I meant "occasionally 2-3, like dot product" to include stuff like einsum. FWIW I found einsum was actually slower than tensordot last time I tried, so you may want to use that instead if this is still the case.
Yes, but it can be difficult to figure out the best way to make said carefully optimized numpy operations for anything moderately complicated. It can also be difficult or impossible to avoid extra memory allocations in numpy. Sometimes it's just quicker to bang out the obvious loop-based implementation in numba or cython.
Also, numba does in fact support targeting the GPU,̶ b̶u̶t̶ ̶I̶ ̶t̶h̶i̶n̶k̶ ̶i̶t̶ ̶r̶e̶q̶u̶i̶r̶e̶s̶ ̶a̶ ̶l̶i̶c̶e̶n̶s̶e̶ ̶f̶o̶r̶ ̶n̶u̶m̶b̶a̶p̶r̶o̶ ̶(̶i̶.̶e̶.̶ ̶n̶o̶t̶ ̶f̶r̶e̶e̶,̶ ̶t̶h̶o̶u̶g̶h̶ ̶l̶a̶s̶t̶ ̶I̶ ̶u̶s̶e̶d̶ ̶i̶t̶ ̶t̶h̶e̶y̶ ̶h̶a̶d̶ ̶f̶r̶e̶e̶ ̶l̶i̶c̶e̶n̶s̶e̶s̶ ̶f̶o̶r̶ ̶s̶t̶u̶d̶e̶n̶t̶s̶)̶.̶ (edit: it's free now, see below).
Numba is not made by NVidia. It is [1] made by Anaconda (formerly Continuum Analytics), which was co-founded by Travis Oliphant, the primary author of NumPy.
They aren't drivers, it's just the ability to generate CUDA kernels in Numba. It has nothing to do with Nvidia supporting it, they were not involved AFAIK.
Interesting, thanks :-) either way, we’re all set to accelerate Python code on the GPU! Personally I intend to focus my efforts here rather than learning Julia.
The main use I've found for numba (I'm a theoretical physics/maths undergrad), is avoiding memory allocations in tight loops. There are some cases where I've found it hard to wrangle and arrange my numpy/scipy code such that all the vectorized operations happen in-place without extraneous allocations (in my case the difficulties have been with scipy's sparse arrays, although I can't remember the exact problems).

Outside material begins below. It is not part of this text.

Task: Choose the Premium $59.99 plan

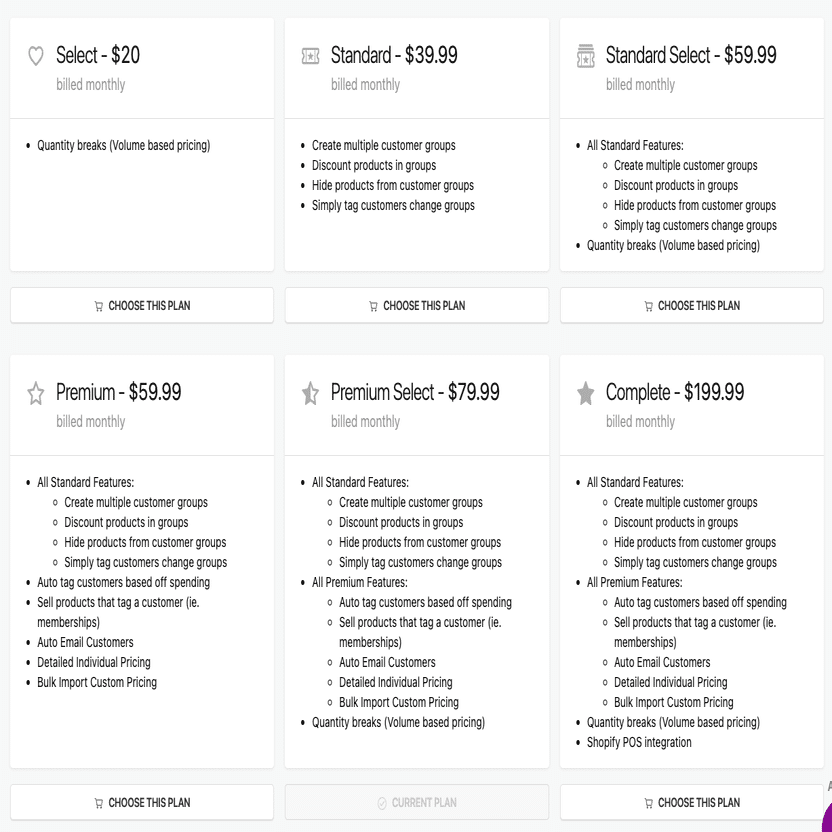Action: click(142, 803)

In particular, if you find you cannot use vectorized functions in numpy or scipy and absolutely MUST index, then typing the array in Cython is a life saver. Indexed operations on numpy arrays without Cython is very slow. (eg https://stackoverflow.com/q/22239199/300539)

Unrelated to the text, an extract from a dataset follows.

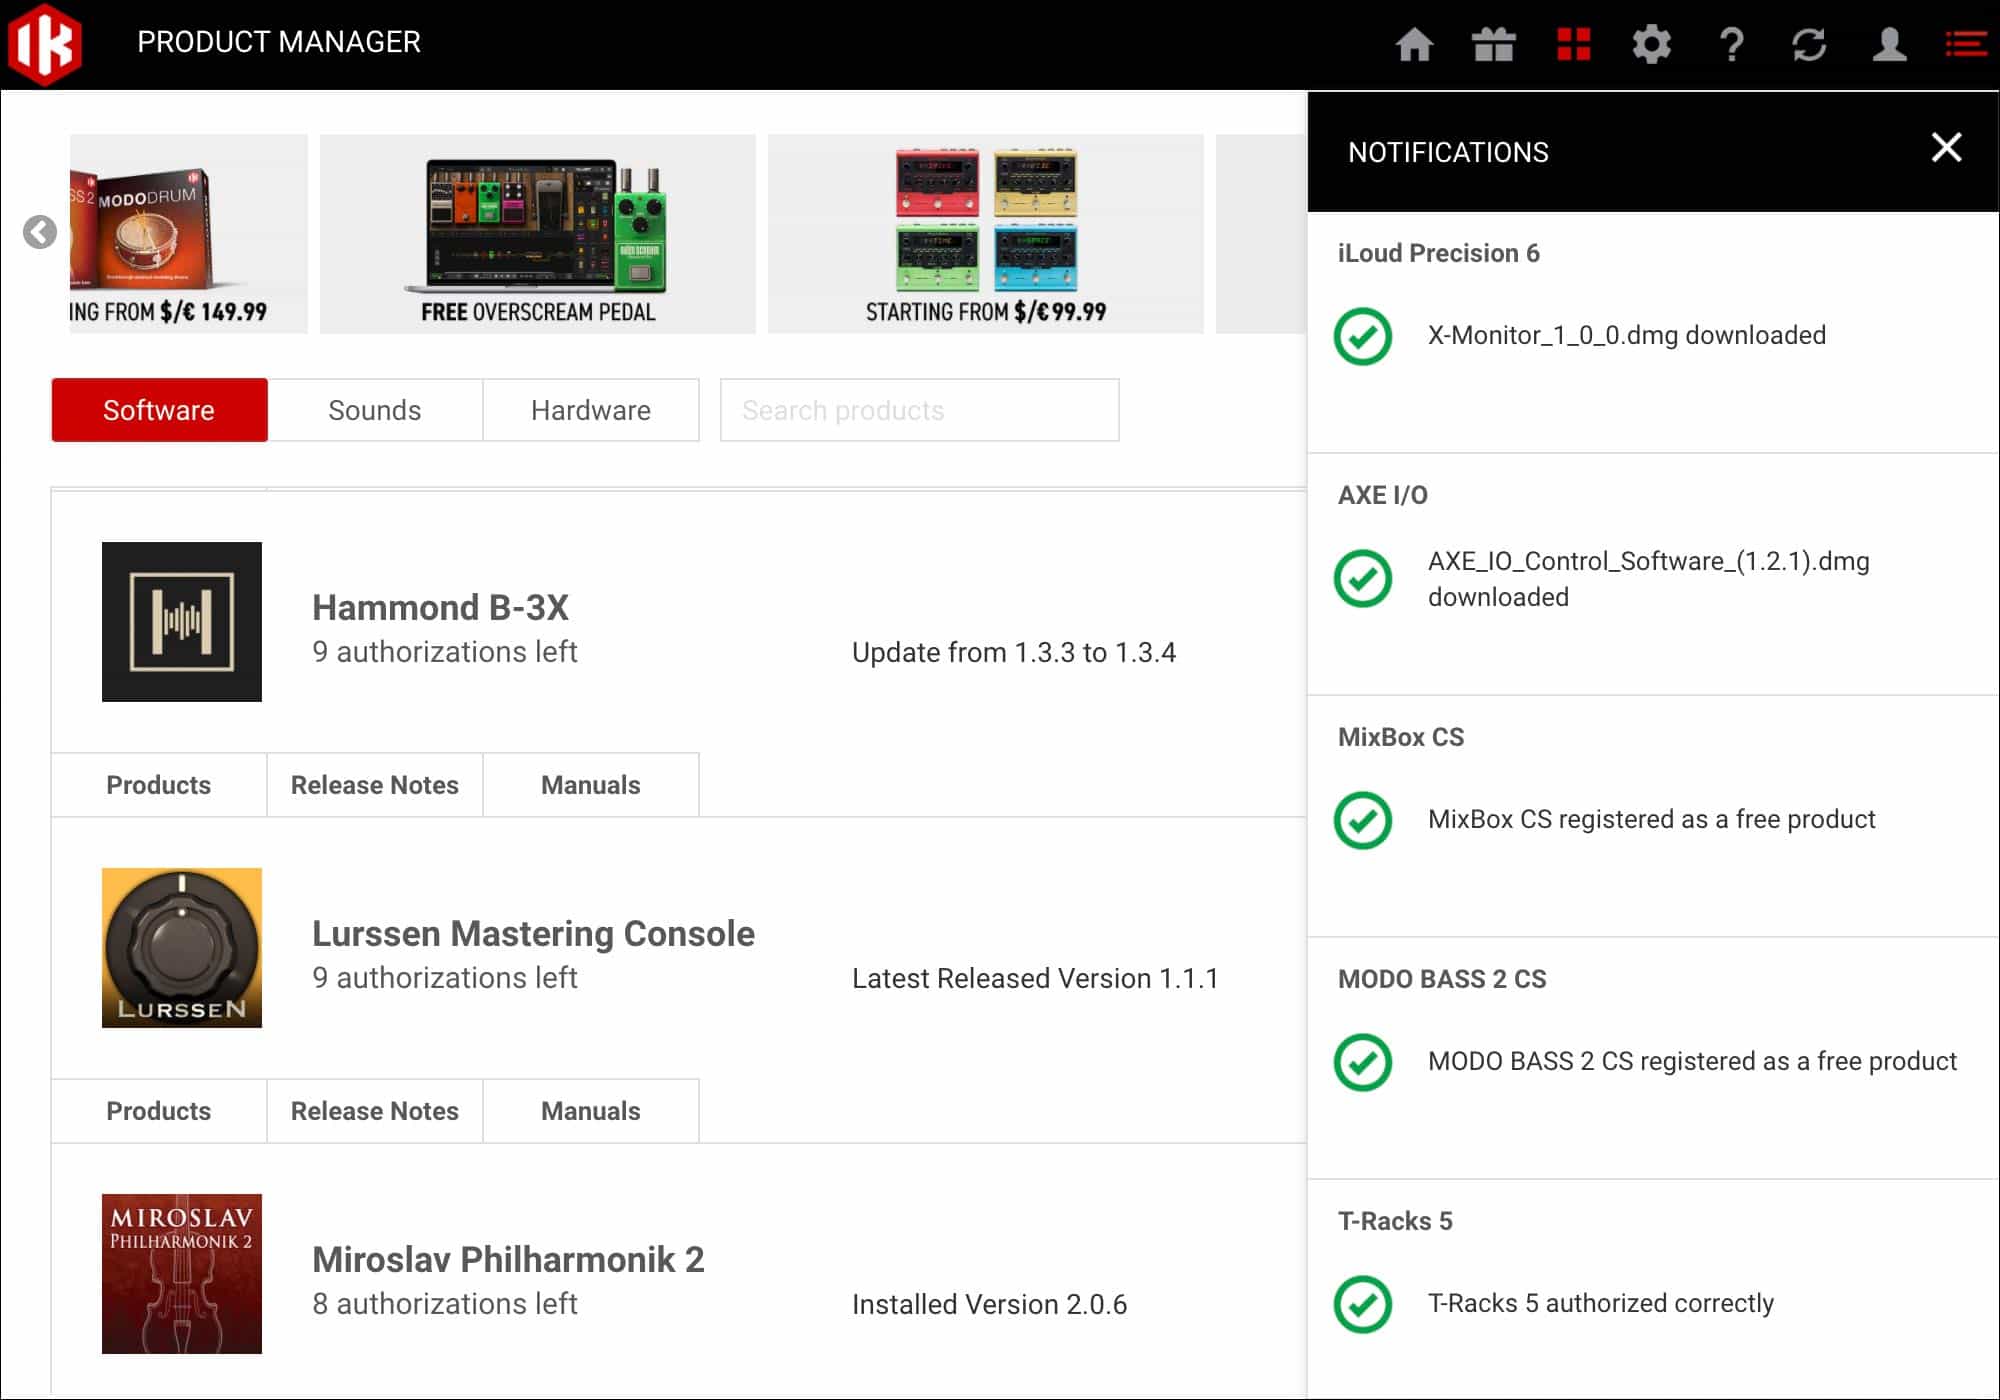Select the Sounds tab
The height and width of the screenshot is (1400, 2000).
tap(374, 410)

Agree. It's a bit surprising to see that numpy indexed operations are even slower than the built-in list in this example. It seems the idiomatic numpy way to perform the iterations is through vectorization, but that often leads to code that is not straightforward to reason about. For this example, I'd prefer the simplicity of the Cython for-loop when it comes to optimization.
That's because with generic python code the values in a numpy array need to be boxed into python objects leading to extra memory allocations (whereas they would already be boxed in the built-in list case).
It depends. This is the only deviation I've ever found: https://github.com/cython/cython/issues/1936 ; that is, Cython will execute __prepare__ in Python 2; but __prepare__ doesn't exist in Python 2, so the normal interpreter (CPython) won't execute it. This can lead to deviations; in my case, the code crashes if run under Cython, and executes fine under CPython.
The Cython maintainers disagree with me that this is a bug, so, if you're under Python 2, I would say it is "very nearly" compatible. If you're in a recent version 3, AFAICT, it just makes Python code faster.